Humans don’t *need* math-based cryptocurrencies when dealing with other humans. We walk slowly, talk slowly, and buy big things. Credit cards, cash, wires, checks – the world seems fine.
Machines, on the other hand, are far chattier and quicker to exchange information. The Four Layers of the Internet Protocol Suite are constantly communicating. The Link Layer puts packets on a wire. The Internet Layer routes them across networks. The Transport Layer persists communication across a given conversation. And the Application Layer delivers entire documents and applications.
This chatty, anonymous network treats resources as “too cheap to meter.” It’s a giant grid that transfers data but doesn’t transfer value. DDoS attacks, email spam, and flooded VPNs result. Names and identities are controlled by overlords – ICANN, DNS Servers, Facebook, Twitter, and Certificate “Authorities.”

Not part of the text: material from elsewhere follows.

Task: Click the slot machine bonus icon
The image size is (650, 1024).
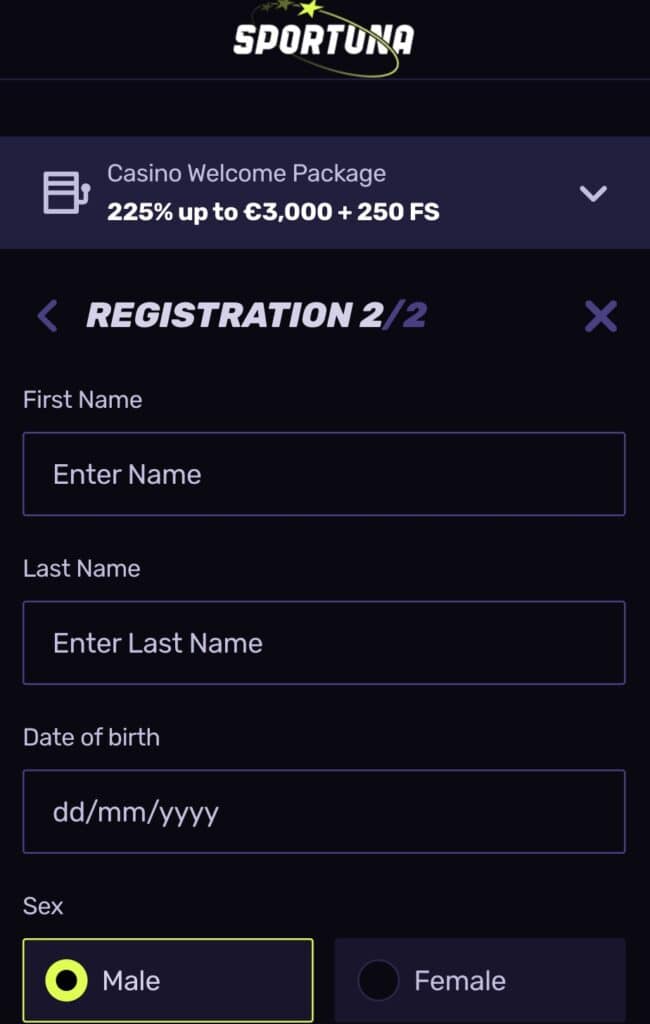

Where’s the protocol layer for exchanging value, not just data? Where’s the distributed, anonymous, permission-less system for chatty machines to allocate their scarce resources? Where is the “virtual money” to create this “virtual economy?”
Cryptocurrencies like Bitcoin are already trustless – any machine can accept it from any other, securely. They are (nearly) free. They are global – no central bank required, and any machine can speak the language. And they’re one to two steps from being quick, anonymous, and capable of authentication.
Suppose we had a QuickCoin, which cleared transactions nearly instantly, anonymously, and for infinitesimal mining fees. It could use the Bitcoin blockchain for security or for easy trading in and out. SMTP would demand QuickCoin to weed out spam. Routers would exchange QuickCoin to shut down DDoS attacks. Tor Gateways would demand Quickcoin to anonymously route traffic. Machines would bypass centralized DNS and OAuth servers, using Coins to establish ownership.
Why stop at one Coin? Let’s posit a dozen new Appcoins. Using application-specific coins rewards the open-source developers with a pre-mined quantity. A TorCoin can be paid to its developers and gateways and by Tor users, achieving consensus via proof-of-bandwidth. We can allocate any scarce network resource this way – i.e., BoxCoin for Storage, CacheCoin for Caching, etc.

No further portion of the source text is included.